Flordelis: perícia vai recuperar mensagens de celulares da família

Polícia usará software especial para ter acesso a conversas apagadas de aparelhos da família

Por Bruna Fantti

Flordelis e o pastor ao celular
Flordelis e o pastor ao celular -
Os 26 celulares apreendidos com parentes da deputada Flordelis dos Santos serão submetidos a análise, por um programa especial de computador, para recuperação das mensagens apagadas. A polícia já conseguiu extrair os dados do celular de Lucas Santos, um dos filhos da parlamentar preso pelo homicídio do pastor Anderson do Carmo.
Nas conversas, há tratativas para a compra da arma que matou o pastor com um traficante identificado como Playboy da Nova Holanda, do Complexo da Maré. As mensagens já foram anexadas à primeira parte do inquérito. Agora, os investigadores tentam descobrir, nas mensagens apagadas, se mais parentes da deputada participaram como mentores do crime ou se sabiam do plano. Marzy Teixeira, uma das filhas da deputada, disse, em depoimento, que se comunicava com um telefone secreto de Flordelis. A deputada passou a utilizar essa linha, ainda segundo o depoimento, após Anderson descobrir um plano para matá-lo, em janeiro deste ano. Na época, Marzy quis pagar Lucas para matar o pastor, e ela diz que Flordelis tinha conhecimento da proposta.

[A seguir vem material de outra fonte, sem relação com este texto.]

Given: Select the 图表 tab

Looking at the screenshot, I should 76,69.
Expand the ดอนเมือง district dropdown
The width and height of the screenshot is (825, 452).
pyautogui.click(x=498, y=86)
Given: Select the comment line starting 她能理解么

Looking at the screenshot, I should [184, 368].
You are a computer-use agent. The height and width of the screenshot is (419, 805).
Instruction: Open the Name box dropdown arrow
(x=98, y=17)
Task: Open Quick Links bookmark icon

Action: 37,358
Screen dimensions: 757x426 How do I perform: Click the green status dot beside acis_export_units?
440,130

Os celulares do pastor Anderson, da deputada e de Flávio dos Santos (filho que teria executado o crime), no entanto, nunca foram encontrados pela polícia. No inquérito, há o relato de que em uma primeira busca realizada na casa da deputada para encontrar os celulares, Flordelis teria alegado que não sabia onde estavam os aparelhos. Um dos agentes, então, ligou para os números de Flávio e de Flordelis e escutou os telefones tocarem no interior da casa.

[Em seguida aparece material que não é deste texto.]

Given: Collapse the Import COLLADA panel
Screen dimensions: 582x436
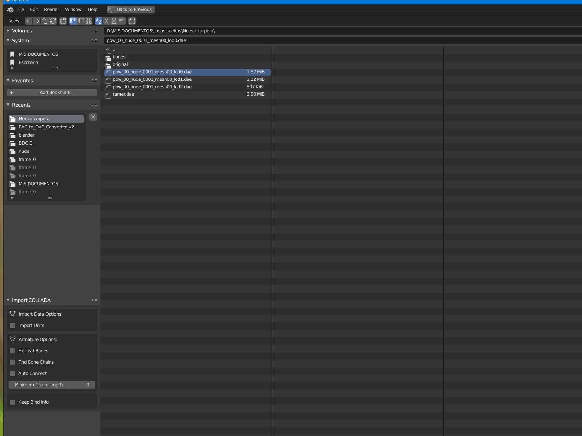Looking at the screenshot, I should 8,300.
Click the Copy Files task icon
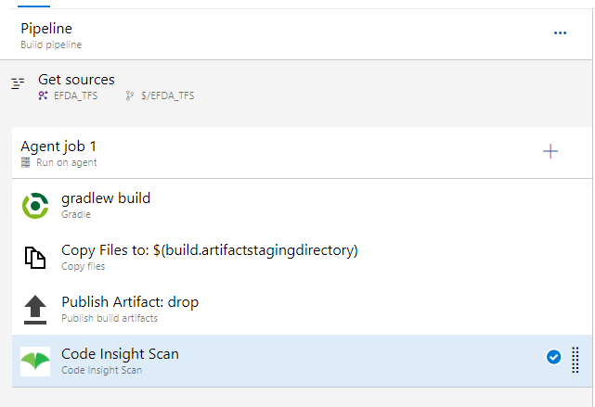 [35, 257]
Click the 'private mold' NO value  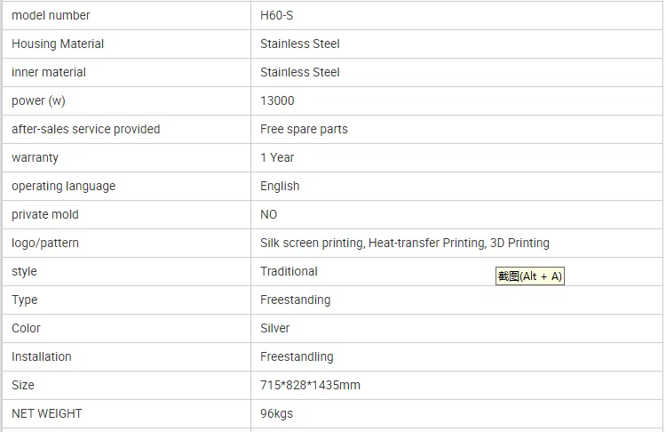coord(269,214)
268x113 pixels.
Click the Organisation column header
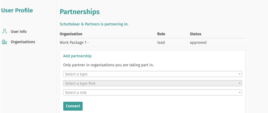click(x=71, y=34)
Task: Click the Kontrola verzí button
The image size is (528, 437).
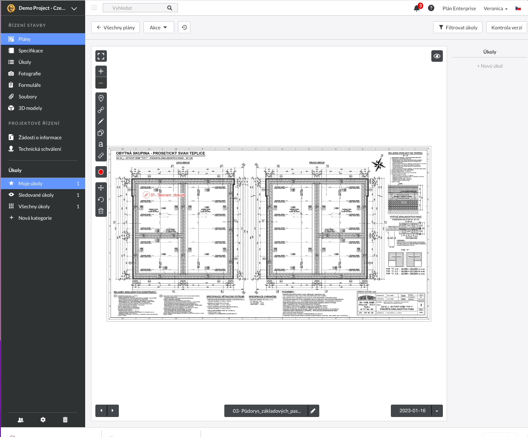Action: pos(506,28)
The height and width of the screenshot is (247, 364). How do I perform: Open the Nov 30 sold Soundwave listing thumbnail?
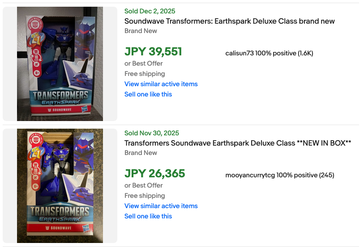point(60,186)
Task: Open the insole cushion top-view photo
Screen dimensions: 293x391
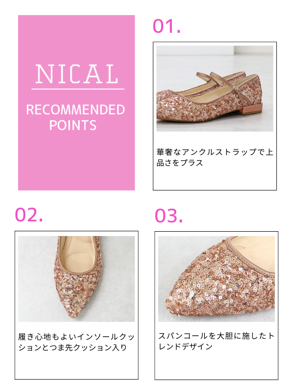Action: tap(77, 279)
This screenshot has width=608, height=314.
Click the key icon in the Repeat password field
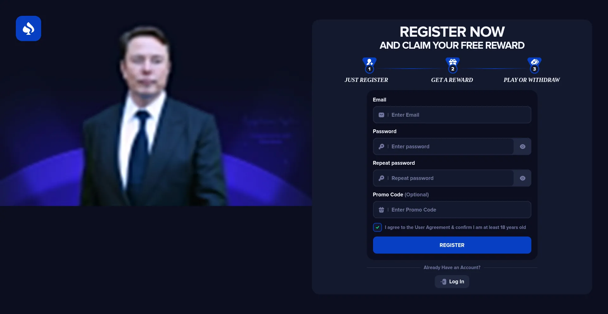381,178
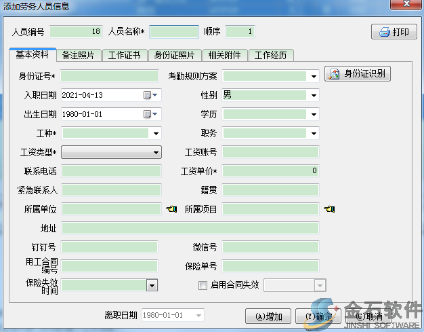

Na ocasião, eles teriam sido impedidos de entrar na residência. A polícia, então, pediu mandado de busca e apreensão à Justiça, que foi concedido. Os agentes retornaram ao imóvel e fizeram buscas, mas não encontraram os aparelhos. Em coletiva, Flordelis disse que não sabia onde estava seu aparelho. “Nunca fui uma pessoa apegada a celular, era difícil entrar em contato comigo. Ficava na mão dos meus filhos, jogando joguinho. Não sei de verdade onde está meu celular”, disse.